The company's revenue is primarily derived from capitation fees under contracts with various Medicare Advantage payors. These PMPM fees are based on a defined percentage of the premium that payors receive from the Centers for Medicare & Medicaid Services (CMS). Agilon also generates revenue from its participation in the CMS Shared Savings Program (MSSP) and the Accountable Care Organization Realizing Equity, Access, and Community Health (ACO REACH) Model.

Liquidity

Agilon's financial ratios reflect its focus on long-term growth and investment in its platform. As of March 31, 2024, the company's current ratio was 1.33, and its quick ratio was also 1.33, indicating a strong liquidity position. However, the company's debt ratio of 0.02 and debt-to-equity ratio of 0.05 suggest a conservative approach to leverage.

Agilon ended the first quarter of 2024 with $426 million in cash, cash equivalents, and marketable securities, along with an additional $26 million in off-balance sheet cash associated with its ACO REACH entities. The company expects to use $125 million to $150 million of cash during 2024, with a projected positive cash flow in 2026 and beyond.

Risks and Challenges

Agilon operates in a highly regulated industry, and its business is subject to various risks, including changes in government healthcare programs, consolidation and competition in the healthcare industry, and the ability to attract and retain qualified personnel. The company is also exposed to the risk of inaccurate estimates of its members' risk adjustment factors, medical services expense, and incurred but not reported claims.

For the full year 2024, agilon is maintaining its guidance for medical margin of $400 million to $450 million and adjusted EBITDA of negative $60 million to negative $15 million. The company's guidance reflects its cautious approach to medical cost trends, as well as the impact of recent payer contract renegotiations and the strategic exit from certain unprofitable contracts.

Recent Developments

Agilon is making tangible progress in executing its performance action plan, which focuses on four key elements: refining payer relationships, expanding support for primary care doctors, improving data visibility and analytics, and accelerating operating efficiency.
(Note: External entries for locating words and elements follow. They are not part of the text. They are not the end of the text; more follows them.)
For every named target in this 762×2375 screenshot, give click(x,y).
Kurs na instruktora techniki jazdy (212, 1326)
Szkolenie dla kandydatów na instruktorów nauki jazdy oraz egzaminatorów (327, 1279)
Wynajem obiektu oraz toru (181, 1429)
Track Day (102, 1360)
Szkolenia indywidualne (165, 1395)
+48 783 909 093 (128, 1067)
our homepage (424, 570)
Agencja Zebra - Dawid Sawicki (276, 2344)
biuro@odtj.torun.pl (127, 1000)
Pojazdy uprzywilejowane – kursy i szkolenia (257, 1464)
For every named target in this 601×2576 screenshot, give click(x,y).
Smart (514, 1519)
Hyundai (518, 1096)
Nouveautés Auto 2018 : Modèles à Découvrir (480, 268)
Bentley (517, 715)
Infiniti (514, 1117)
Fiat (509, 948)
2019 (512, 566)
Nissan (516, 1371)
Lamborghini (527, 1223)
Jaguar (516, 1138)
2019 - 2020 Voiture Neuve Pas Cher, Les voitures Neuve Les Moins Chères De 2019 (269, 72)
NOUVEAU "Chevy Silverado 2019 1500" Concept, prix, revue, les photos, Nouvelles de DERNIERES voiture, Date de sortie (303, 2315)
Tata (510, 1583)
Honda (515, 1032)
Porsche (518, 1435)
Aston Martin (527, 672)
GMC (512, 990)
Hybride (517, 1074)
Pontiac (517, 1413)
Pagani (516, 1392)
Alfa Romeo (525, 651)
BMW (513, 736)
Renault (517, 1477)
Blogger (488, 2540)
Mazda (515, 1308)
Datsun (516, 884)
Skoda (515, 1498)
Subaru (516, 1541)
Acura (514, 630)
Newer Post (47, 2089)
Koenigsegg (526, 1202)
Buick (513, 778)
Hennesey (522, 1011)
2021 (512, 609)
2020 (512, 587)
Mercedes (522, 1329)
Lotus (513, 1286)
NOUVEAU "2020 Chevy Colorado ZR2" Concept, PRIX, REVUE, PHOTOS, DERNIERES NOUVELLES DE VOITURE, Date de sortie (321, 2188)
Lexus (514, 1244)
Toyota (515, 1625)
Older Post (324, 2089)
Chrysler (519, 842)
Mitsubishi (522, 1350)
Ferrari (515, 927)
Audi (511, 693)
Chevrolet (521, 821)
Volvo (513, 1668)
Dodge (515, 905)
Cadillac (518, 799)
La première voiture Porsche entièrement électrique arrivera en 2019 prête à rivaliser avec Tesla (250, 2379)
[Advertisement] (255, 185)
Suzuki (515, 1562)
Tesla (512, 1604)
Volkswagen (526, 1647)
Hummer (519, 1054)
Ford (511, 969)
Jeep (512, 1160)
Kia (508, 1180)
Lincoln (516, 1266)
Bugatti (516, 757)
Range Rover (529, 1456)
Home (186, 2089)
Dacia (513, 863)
The company has successfully negotiated off-cycle percentage of premium rate increases with multiple payors, as well as retroactive relief on prior year medical margin losses and the exit of unprofitable contracts. These actions, taken in collaboration with its physician partners, are expected to improve the sustainability of agilon's payer relationships.

Agilon is also investing in enhanced support for its newest PCPs, including robust training sessions and active quarterly reviews of patient panels to ensure high-risk patients receive appropriate interventions. These efforts aim to improve and narrow the variability in physician performance across the company's network.

Furthermore, agilon is making rapid progress in standing up its financial data pipeline and leveraging additional data sources, which will enable faster data processing, improved forecasting, and more efficient operations. The company has already onboarded greater than 55% of member data from its large national plans and CMS, and it is on track to onboard more than 75% by the end of the second quarter.

Lastly, agilon has accelerated the centralization and better use of technology to reduce its platform support costs to just 2.8% of revenue during the first quarter, ahead of its full-year target of 3%.

Conclusion

Agilon Health is at the forefront of the healthcare industry's transformation, empowering primary care physicians to deliver value-based care and improve outcomes for seniors. Despite the challenging macroeconomic environment, the company is making significant progress in executing its performance action plan, strengthening its payer relationships, and investing in its platform and network.

As the demand for value-based care continues to accelerate among both physicians and payors, agilon's unique value proposition positions it well to capitalize on this trend and drive long-term growth. While the company faces various risks, its focus on operational excellence, data-driven decision-making, and strategic partnerships suggests a promising path forward in the evolving healthcare landscape.